START Source data

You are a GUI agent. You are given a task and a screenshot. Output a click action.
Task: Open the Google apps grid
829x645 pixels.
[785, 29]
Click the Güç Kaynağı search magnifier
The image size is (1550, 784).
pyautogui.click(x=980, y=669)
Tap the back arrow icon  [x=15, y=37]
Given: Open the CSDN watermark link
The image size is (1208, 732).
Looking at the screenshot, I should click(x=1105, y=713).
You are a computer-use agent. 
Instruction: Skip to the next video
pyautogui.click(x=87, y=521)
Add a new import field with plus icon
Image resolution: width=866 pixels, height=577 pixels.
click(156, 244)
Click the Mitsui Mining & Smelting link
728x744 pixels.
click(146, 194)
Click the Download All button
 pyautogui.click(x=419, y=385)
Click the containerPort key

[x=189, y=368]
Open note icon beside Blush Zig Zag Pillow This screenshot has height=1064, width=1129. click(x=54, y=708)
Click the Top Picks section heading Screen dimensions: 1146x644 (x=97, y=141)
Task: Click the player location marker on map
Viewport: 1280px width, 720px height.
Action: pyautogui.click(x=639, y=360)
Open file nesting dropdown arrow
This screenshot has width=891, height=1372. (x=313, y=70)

END Source data

Which of the lines above carry the string "link"? Copy every one.

● Exercise output
Given: Open the CSDN watermark link
Click the Mitsui Mining & Smelting link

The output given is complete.